# How to Speed Up EEGUnity with Built-in Parallelism

## 1. Introduction

EEGUnity supports parallel execution through:

- Global worker count: `UnifiedDataset(..., num_workers=...)`
- Batch backend selection: `batch_process(..., execution_mode=...)`

This tutorial explains when to use thread mode, process mode, or sequential mode.

## 2. Basic Configuration

```python
from eegunity import UnifiedDataset

ud = UnifiedDataset(
    dataset_path="your_dataset_root",
    domain_tag="your_domain_tag",
    num_workers=8,
)
```

- `num_workers=0` means sequential execution.
- `num_workers>0` enables parallel paths where supported.

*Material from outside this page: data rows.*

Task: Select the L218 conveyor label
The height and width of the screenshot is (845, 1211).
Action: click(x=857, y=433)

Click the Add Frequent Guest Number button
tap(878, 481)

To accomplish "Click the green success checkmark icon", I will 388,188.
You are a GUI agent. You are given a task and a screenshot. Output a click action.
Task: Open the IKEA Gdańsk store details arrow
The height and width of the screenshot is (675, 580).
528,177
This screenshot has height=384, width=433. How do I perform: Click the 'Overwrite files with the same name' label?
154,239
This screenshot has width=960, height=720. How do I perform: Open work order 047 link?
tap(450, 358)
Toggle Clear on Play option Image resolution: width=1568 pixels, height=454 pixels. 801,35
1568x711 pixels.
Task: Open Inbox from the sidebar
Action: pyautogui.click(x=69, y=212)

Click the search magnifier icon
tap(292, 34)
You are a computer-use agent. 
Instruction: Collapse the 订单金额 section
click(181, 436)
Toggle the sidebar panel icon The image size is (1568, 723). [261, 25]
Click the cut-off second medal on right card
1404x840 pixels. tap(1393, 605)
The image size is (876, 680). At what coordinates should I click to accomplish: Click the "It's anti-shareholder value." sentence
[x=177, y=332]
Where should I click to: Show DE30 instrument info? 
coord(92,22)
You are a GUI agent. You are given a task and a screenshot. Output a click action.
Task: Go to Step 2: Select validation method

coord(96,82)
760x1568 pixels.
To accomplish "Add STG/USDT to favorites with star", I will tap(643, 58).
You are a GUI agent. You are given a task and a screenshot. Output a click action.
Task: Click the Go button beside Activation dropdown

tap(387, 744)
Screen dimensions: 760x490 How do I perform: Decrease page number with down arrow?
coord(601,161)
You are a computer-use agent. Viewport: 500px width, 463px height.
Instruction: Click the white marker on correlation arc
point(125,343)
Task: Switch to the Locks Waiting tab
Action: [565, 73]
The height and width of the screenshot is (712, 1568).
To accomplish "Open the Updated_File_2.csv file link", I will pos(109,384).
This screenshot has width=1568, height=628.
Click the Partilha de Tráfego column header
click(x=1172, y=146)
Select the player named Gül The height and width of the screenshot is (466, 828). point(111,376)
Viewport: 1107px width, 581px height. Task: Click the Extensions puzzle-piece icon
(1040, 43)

## 3. Execution Modes in `batch_process`

`EEGBatch.batch_process` supports:

- `execution_mode='thread'`: recommended for I/O-bound tasks
- `execution_mode='process'`: recommended for CPU-bound tasks
- `execution_mode=None`: force sequential execution

Example:

```python
results = ud.eeg_batch.batch_process(
    con_func=lambda row: row["Completeness Check"] == "Completed",
    app_func=lambda row: row["File Path"],
    is_patch=False,
    result_type="value",
    execution_mode="thread",
)
```

## 4. Where Parallelism Is Commonly Applied

### 4.1 Parser Stage

When loading from `dataset_path`, parser steps can use `num_workers`, including:

- standard file scanning
- MAT/CSV parsing
- HDF5 EEGLAB `.set` fallback parsing
- BrainVision `.vhdr` sidecar fallback parsing
- WFDB header parsing

### 4.2 Batch Stage

Many heavy `eeg_batch` methods now choose backend explicitly, for example:

- filtering/resampling/normalization pipelines
- quality scoring
- hash calculation
- epoch workflows

Some write-heavy paths stay sequential intentionally to keep output consistency.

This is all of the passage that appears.